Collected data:
━━━
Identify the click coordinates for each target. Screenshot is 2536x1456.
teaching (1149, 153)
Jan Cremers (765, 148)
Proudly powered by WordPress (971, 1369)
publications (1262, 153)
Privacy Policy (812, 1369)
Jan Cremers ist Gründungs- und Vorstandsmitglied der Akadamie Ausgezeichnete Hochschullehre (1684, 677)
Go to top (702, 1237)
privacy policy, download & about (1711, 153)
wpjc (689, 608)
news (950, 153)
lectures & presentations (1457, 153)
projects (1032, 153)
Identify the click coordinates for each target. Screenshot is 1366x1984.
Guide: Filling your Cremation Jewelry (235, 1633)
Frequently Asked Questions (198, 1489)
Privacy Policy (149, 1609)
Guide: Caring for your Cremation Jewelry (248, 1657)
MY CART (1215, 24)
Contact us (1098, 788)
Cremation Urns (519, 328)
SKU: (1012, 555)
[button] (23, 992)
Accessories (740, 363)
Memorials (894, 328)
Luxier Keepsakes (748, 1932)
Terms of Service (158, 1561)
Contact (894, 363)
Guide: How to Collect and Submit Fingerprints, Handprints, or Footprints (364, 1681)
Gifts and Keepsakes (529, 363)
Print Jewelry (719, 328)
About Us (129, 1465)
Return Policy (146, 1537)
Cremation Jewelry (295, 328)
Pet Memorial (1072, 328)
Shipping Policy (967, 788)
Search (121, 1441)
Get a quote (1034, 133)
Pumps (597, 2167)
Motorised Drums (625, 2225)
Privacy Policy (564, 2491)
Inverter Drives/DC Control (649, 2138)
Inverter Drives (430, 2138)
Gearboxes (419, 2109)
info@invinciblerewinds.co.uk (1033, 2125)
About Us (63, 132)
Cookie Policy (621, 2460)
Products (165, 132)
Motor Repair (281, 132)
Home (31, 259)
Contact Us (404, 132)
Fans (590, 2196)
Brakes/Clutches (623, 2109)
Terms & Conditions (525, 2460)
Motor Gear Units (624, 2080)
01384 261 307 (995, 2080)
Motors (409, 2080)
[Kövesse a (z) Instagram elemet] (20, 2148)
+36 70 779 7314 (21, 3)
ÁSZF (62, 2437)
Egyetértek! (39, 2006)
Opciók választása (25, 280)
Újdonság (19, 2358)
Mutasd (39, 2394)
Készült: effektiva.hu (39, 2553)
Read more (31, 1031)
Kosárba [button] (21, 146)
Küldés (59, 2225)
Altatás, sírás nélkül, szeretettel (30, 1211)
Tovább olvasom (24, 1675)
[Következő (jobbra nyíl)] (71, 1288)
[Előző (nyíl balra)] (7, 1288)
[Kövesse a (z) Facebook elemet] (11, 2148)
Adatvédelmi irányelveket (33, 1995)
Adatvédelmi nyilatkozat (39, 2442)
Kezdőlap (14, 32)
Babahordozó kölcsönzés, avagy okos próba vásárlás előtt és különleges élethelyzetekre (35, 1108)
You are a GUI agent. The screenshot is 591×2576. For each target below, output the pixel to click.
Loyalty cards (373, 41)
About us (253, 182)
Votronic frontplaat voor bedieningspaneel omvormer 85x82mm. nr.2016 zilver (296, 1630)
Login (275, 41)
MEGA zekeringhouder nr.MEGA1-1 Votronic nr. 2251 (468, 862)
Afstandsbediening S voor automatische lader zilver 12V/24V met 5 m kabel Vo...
━━━
TASK STATEMENT: Find every line above that contains the word "Keepsakes", and return each one.

ANSWER AREA:
Luxier Keepsakes (748, 1932)
Gifts and Keepsakes (529, 363)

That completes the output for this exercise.